Roxana NOVEL - Bölüm 21
Roxana Bölüm 21
Çevirmen: OneLeN
“Oyuncağı şimdi mi ziyaret edeceksiniz, Leydi Roxana?
“Hayır, önce zehirli kelebek üretim çiftliğine uğrayacağım.”
O günden bu yana üç gün geçmişti ve günlük rutinim oldukça öngörülebilir hale gelmişti. Yemeklerini teslim etmek için Cassis’i günde üç kez ziyaret ediyordum ki bu aynı zamanda zamanın nasıl geçtiğini ölçmesini de sağlıyordu. Ve yaralarıyla ilgilenemeyecek kadar meşgul olduğum her an bir doktorun onu gördüğünden emin oluyordum.
Cassis’i ziyaret etmenin yanı sıra tamamlamam gereken birçok görevim daha vardı. Bunlardan biri de zehirli kelebeklere bakmaktı. Kuluçkahane nemli ve sıcaktı, içerideki hava yumuşak ama yoğun bir şekilde akıyordu.
Alan başlangıçta zehirli bitki yetiştirmek için bir seraydı ancak bir tane zehirli kelebek yumurtası elde edildikten sonra burası bir kuluçkahaneye dönüştürüldü. Yine de zehirli bitkilerle kaplıydı ve sıradan bir insan bu odada bayılmadan on saniyeden fazla kalamazdı. Ancak zehir toleransım nedeniyle, zehirli havanın üzerimde çok az veya hiç etkisi olmadı.

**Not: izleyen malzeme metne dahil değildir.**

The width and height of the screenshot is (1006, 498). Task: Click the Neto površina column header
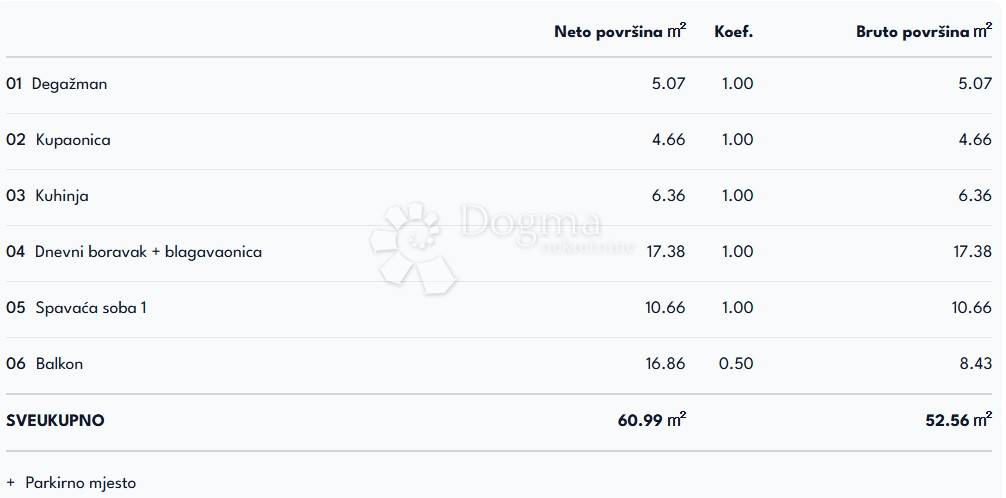pyautogui.click(x=619, y=32)
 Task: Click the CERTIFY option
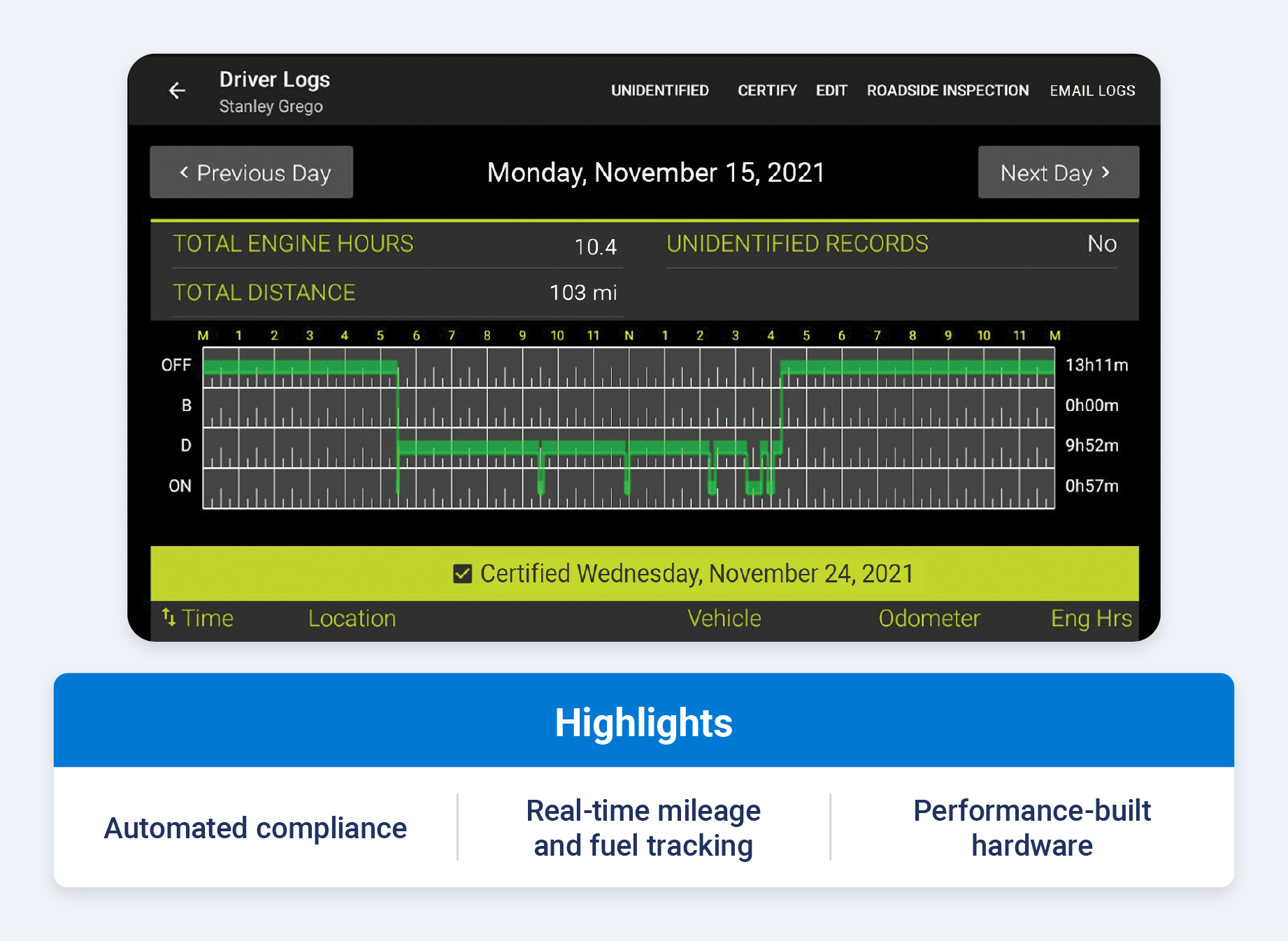click(766, 90)
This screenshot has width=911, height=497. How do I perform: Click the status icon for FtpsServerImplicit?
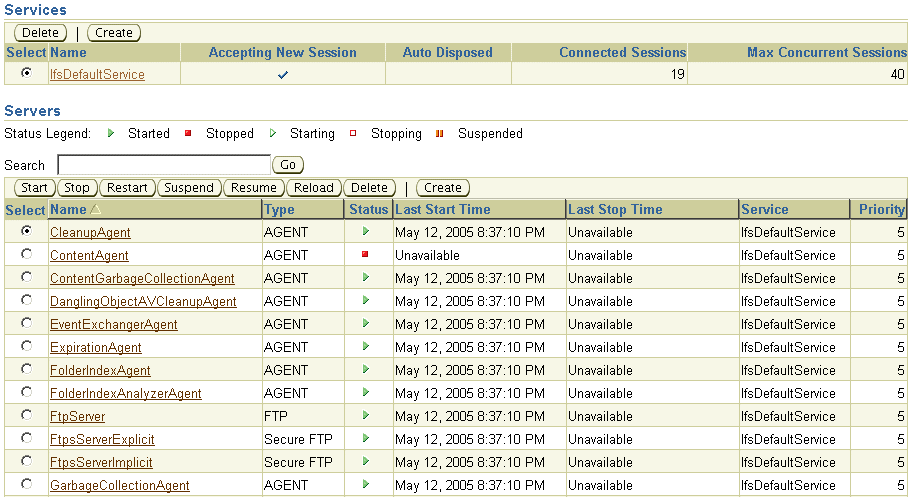point(366,462)
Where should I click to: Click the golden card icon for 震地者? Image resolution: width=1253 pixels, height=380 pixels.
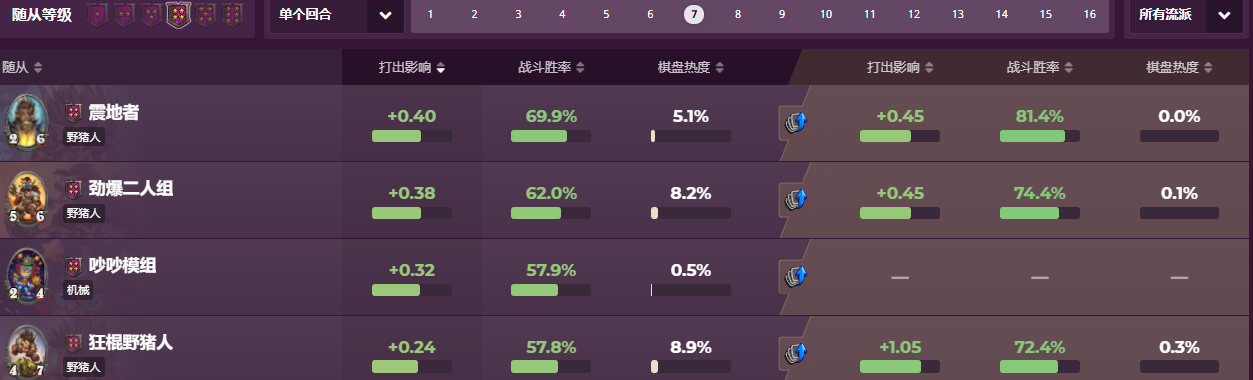click(x=794, y=121)
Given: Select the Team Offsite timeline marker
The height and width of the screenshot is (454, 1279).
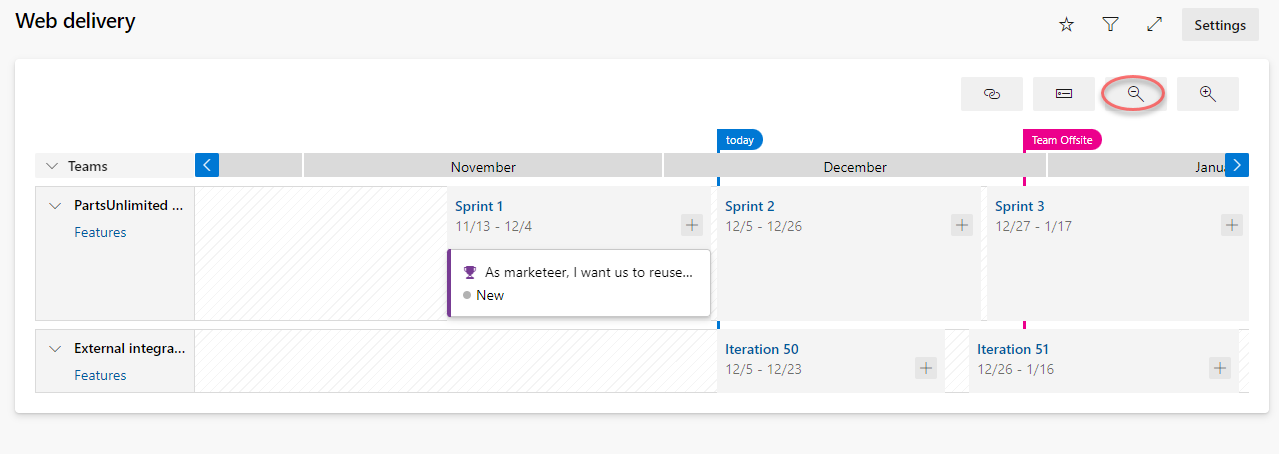Looking at the screenshot, I should (x=1062, y=140).
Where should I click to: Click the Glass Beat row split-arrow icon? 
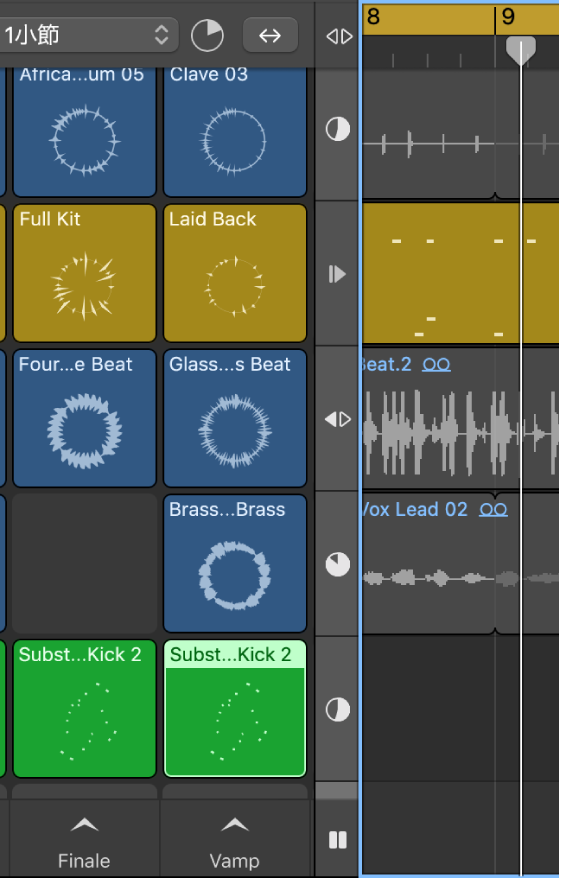click(x=338, y=419)
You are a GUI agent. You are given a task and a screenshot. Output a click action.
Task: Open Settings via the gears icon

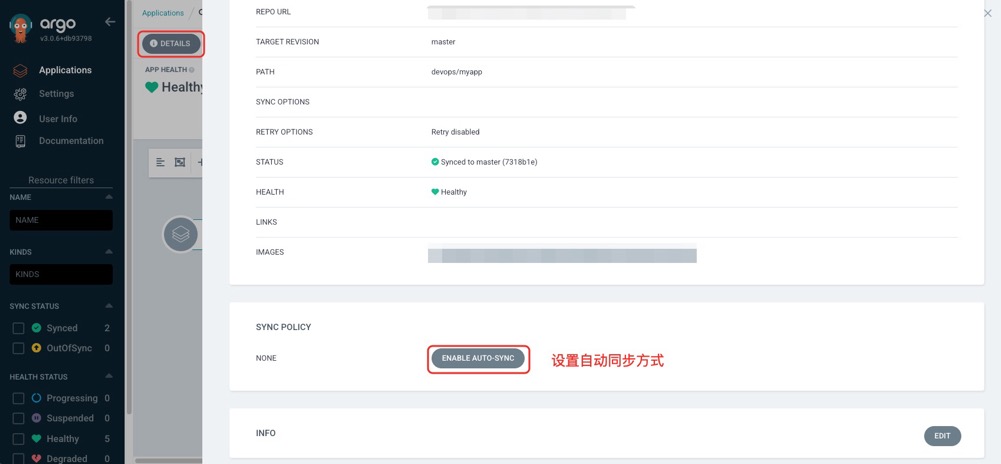pos(20,94)
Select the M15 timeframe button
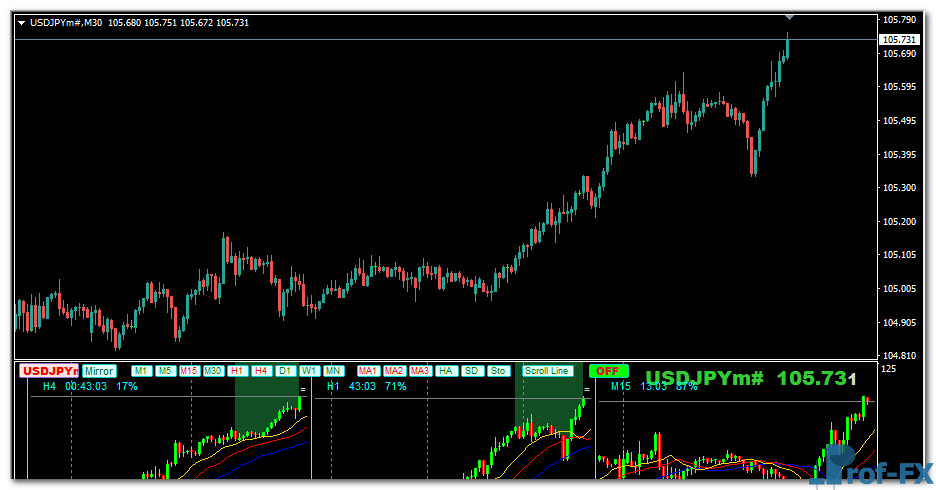Viewport: 936px width, 490px height. [189, 371]
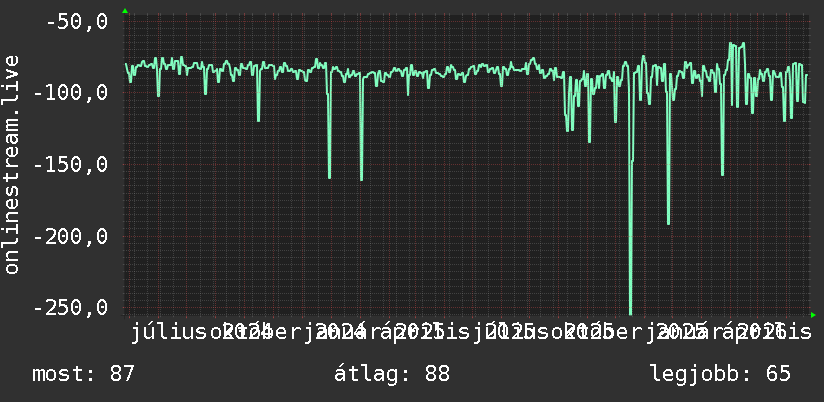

Seranın derinliklerine doğru yürüdüm ve bir süre sonra dikenli bir sarmaşığa sarılı siyah bir yumurta görüş alanımda belirdi. Zehirli kelebeğin yumurtası artık neredeyse iki yumruk büyüklüğündeydi.
Önünde durdum, kıyafetlerimden bir hançer çıkardım. Kollarımı sıvadım ve bıçağın ucuyla derimi kestim. Yumurtanın üzerine kan damlıyordu ve yumurta kısa sürede koyu kırmızıya döndü.
“İyi beslenin. Ve eğer halihazırda besleniyorsanız, daha hızlı büyüyün.”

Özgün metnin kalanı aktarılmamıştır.